Depois de dezesseis anos alisando o cabelo — e testando todos os lançamentos possíveis de progressiva —, é a primeira vez que conheço meu cabelo de verdade. Comecei a fazer química aos 14 anos, enquanto ainda me dividia entre a vontade de brincar na rua e a necessidade de me encaixar nos padrões de beleza para ser bem aceita.
Padrão, para mim, sempre foi cabelo liso. Minha mãe é loira e tem cabelo assim. Meu irmão também. Eu sou a única da família com cabelo cacheado. E aquilo sempre soou como algo errado para mim.
Minha infância foi típica de quem tem alguma característica fora do padrão: sofrendo bullying e, consequentemente, detestando meus traços. Os meninos me chamavam de Bob (de Bob Marley), chapinha e coqueiro, por causa do formato dos meus fios. Minha mãe vivia falando que eu estava descabelada. Como minha mãe sempre teve cabelo liso, ela não sabia cuidar de cachos — e eu também nunca soube.
O dia a dia na escola e as férias de verão na praia sempre foram uma questão. Me sentia feia e tinha certeza que era assim que todos me viam. Eu odiava meu cabelo, achava que simplesmente não era apresentável sair com ele natural. Meu cabelo era sinônimo de sofrimento.
Eu sou a única da família com cabelo cacheado. E aquilo sempre soou como algo errado para mim.
A primeira química
Passei a adolescência escrava do salão: ia de duas a três vezes por semana para fazer escova. Quando minha tia apareceu com a novidade (na época chamada de escova japonesa) que prometia liso "definitivo", não pensei duas vezes. Ou melhor, ela não pensou duas vezes em me chamar para ir junto ao salão — ela estava levando as duas filhas, minhas primas, e sabia o quanto eu sofria com o formato original do meu cabelo.
Fiquei oito horas seguidas no salão. Os danos da química, do formol, ainda eram desconhecidos. O forte cheiro que automaticamente dava dor de cabeça e faziam com que meus olhos lacrimejassem sem parar, já denunciava a agressão. Mas nada disso importava.
Saí de lá me achando linda. Lembro direitinho da sensação. Uma forte liberdade, misturada com alívio e a esperança de, finalmente, viver minha adolescência em paz, como qualquer menina dentro do padrão. Mal sabia que, na verdade, estava iniciando um ciclo de total dependência da química.

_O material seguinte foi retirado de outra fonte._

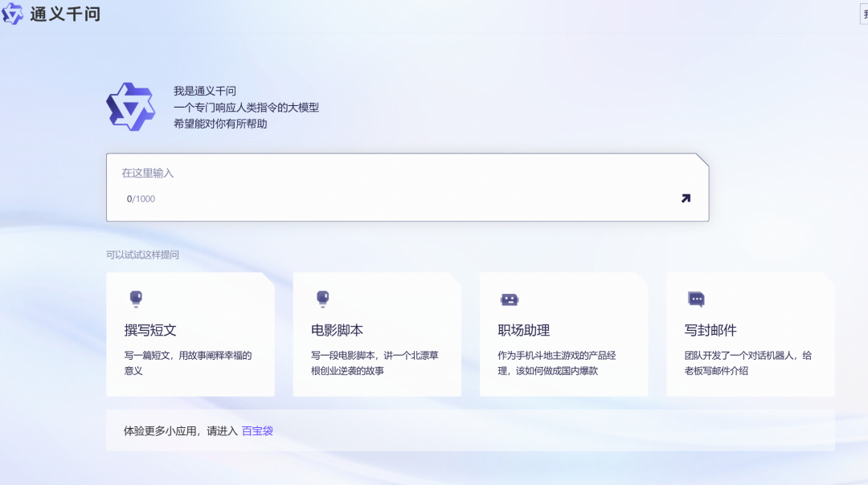Click the large center 通义千问 logo icon
This screenshot has width=868, height=485.
(131, 105)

Passei a fazer o alisamento a cada seis meses. Quando a raiz começava a crescer, era um desespero só. Fiz escova definitiva, japonesa, progressiva e o chamado botox capilar. Cada novidade que surgia era uma nova esperança de solução. Mas todas elas me causaram graves problemas. Eu desenvolvi um tipo de alergia à química: meu couro cabeludo chegava a sangrar. Passava dias com a pela próxima à raiz vermelha e descamando. Sentia muita dor de cabeça e meus gânglios inchavam.
O cheiro forte do formol dava dor de cabeça e faziam meus olhos lacrimejar — mas nada disso importava.
Depois de 15 anos, a transição
Acho que só fui me dar conta do tamanho da agressão que estava causando a mim mesma no começo do ano passado, aos 29 anos. A primeira vez que ouvi falar sobre transição capilar não quis nem saber. Mas ouvi tanto depoimento de gente que havia se redescoberto, que resolvi tentar. Afinal, não era natural eu ter o cabelo liso daquele jeito.
Comecei a seguir algumas influenciadoras que mudaram de vida depois de assumir os cachos. Paralelamente, minha alergia estava cada vez pior. Eu estava me machucando muito — por dentro (só consegui perceber isso agora, claro) e por fora.
Uma amiga do trabalho que decidiu passar pela transição comigo, isso me encorajou muito. Era como fazer dieta junto, sabe? Fica bem mais fácil. Minha prima também me apoiou muito, foi uma verdadeira coach. Fizemos juntas um diário da minha transição pelo WhatsApp, em que falávamos sobre as crises internas, as dificuldades práticas de lidar com o cabelo, descobertas de produtos, acessórios, enfim, tudo o que envolvia o processo de mudança.
Uma amiga do trabalho resolveu passar pela transição comigo — isso me encorajou muito
Um novo cabelo para entender e cuidar
Durante a transição aprendi a cuidar de cabelo cacheado do zero. Como e quando pentear, que produtos usar, penteados que funcionavam. Coisas que nunca fizeram parte da minha rotina de beleza porque desde que me lembro desses momentos de autocuidado, eles já eram voltados pro cabelo liso. Ou melhor, alisado.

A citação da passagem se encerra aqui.